Как дёшево, мерзотно, фальшиво.

Впрочем, я уже чувствую,

F
    I
        N

               как за моей спиной опускаются финальные титры. Вы видите их? Вот оно, послесловие этой никчёмной истории. Морали нет; будь здесь кто-нибудь с таким именем, я бы и его убил или уговорил убить себя, как я это сделал с Наденькой. Я ведь прекрасный психолог, был им, я бы далеко пошёл, если бы я тихо ехал, если бы...

“Дрыц-тыц…”

Я снова открываю холодильник и вырываю из окаменевшей руки Наденьки револьвер.

“...помогатор”

Выкатываю барабан и вижу в нём два патрона. Панелька напротив уже светится рассветным солнцем. Начинается новый день; суета сует, писал Экклезиаст, и всё суета, но как же отчаянно от напраслины и тщеты, неужели

“Дрыц-тыц-помогатор”

                солнышко счастья эфемерно, как утренний сон, неужели бытие есть одни лишь забота и страх, неужели мы появляемся не на свет.

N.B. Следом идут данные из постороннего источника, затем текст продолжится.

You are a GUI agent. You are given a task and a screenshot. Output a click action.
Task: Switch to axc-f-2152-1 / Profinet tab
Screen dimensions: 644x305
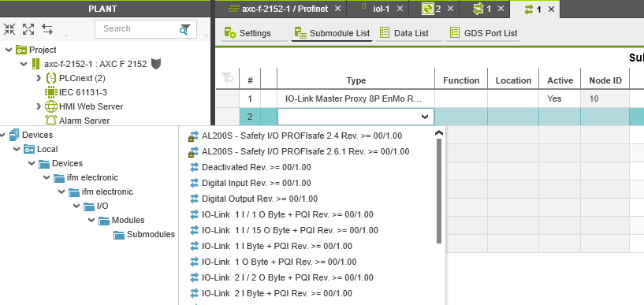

Неужели мы появляемся на боль. Я избавил мир от всей этой швали, почему мне до такой степени мерзко, они ведь, как и я, были безнадёжны. Неужели мир взаправду каторга, и мы отбываем наказание, а я, отказываясь в это верить, только вдесятеро его ускорил.

“Дрыц...”

Мне хочется закончить на высокой и грозной ноте, но я всего лишь морально и умственно сгнивший наркоман, я даже свои последние слова у Пелевина и Шопенгауэра одолжил; настала моя кончина во всех планах, я изжил себя, я больше не годен ни на что, кроме эффектной смерти.

“...тыц…”

Гремит выстрел, живот мгновенно вспарывается, от отдачи у меня вылетает плечевой сустав, я блюю на Надежду кровью.

“...помогатор…”

Хватаю левой рукой болтающуюся как макаронину правую, приставляю дуло к виску и жму на спусковой крючок.

В небытии нет контрастов.

И солнышка.

“...с инструментами внутри!”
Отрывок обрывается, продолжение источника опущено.